AML:GLC – Gas-Liquid Contactors
The gPROMS Advanced Model Library for Gas–Liquid Contactors (AML:GLC) is a library of high-fidelity, non-equilibrium component models for gas-liquid separation.
It is provided as a set of building blocks that can be used to create virtually any configuration of separation device, plus pre-configured models of typical separation equipment.
The AML:GLC models take into account mass and heat transfer limitations, liquid and vapour film diffusion effects, hydrodynamics and reaction mechanisms using detailed physical property calculations.
The library is designed to cover a wide range of separation unit operations, including:
- conventional packed columns for distillation, absorption and evaporation
- more complex units such as heat-integrated (HiDiC) devices, dephlegmators, divided wall (e.g. Petlyuk ) columns, and falling-film equipment.
Using the AML:GLC, virtually any non-equilibrium separation device can be built from just five models, providing great flexibility and ease of use.

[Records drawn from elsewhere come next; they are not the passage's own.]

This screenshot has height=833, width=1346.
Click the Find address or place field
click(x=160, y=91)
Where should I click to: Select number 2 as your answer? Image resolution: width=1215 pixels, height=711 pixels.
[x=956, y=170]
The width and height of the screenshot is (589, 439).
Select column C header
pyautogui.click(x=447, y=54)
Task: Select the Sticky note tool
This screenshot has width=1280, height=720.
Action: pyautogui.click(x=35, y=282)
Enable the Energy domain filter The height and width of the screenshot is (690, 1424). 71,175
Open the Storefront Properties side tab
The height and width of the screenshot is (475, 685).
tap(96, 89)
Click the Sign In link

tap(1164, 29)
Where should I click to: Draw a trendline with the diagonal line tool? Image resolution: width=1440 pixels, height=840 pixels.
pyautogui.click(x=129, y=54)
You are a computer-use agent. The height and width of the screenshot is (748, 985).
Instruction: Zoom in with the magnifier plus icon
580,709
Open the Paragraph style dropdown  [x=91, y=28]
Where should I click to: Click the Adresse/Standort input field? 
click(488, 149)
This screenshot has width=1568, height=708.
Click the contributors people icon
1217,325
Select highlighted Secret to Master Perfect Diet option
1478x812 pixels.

The AML:GLC models are completely compatible with the gPROMS Process Model Library (PML) that is supplied as a standard part of gPROMS.
How do AML:GLC models work?
The AML:GLC models model in detail the exchange of mass and heat between bulk gas and liquid phases via gas and liquid films separated by an infinitesimally thin interface (see diagram). Phase equilibrium conditions hold only at this interface.
The approach avoids the major simplification of the traditional equilibrium approach – the assumption of equilibrium between phases – and thus provides a much more accurate quantification for optimisation of design and operations.
The multicomponent mass and heat transfer through the films are modelled using either Fick's law or the more rigorous Maxwell-Stefan formulation, which accounts for the "friction" between molecules of different species moving at different speeds and/or in opposite directions.
The AML:GLC is a toolkit of models, each of them implemented as a separate gPROMS MODEL entity. All models contain axial distribution, i.e. the properties of the material inside them vary continuously from one end (usually the top) to the other (usually the bottom).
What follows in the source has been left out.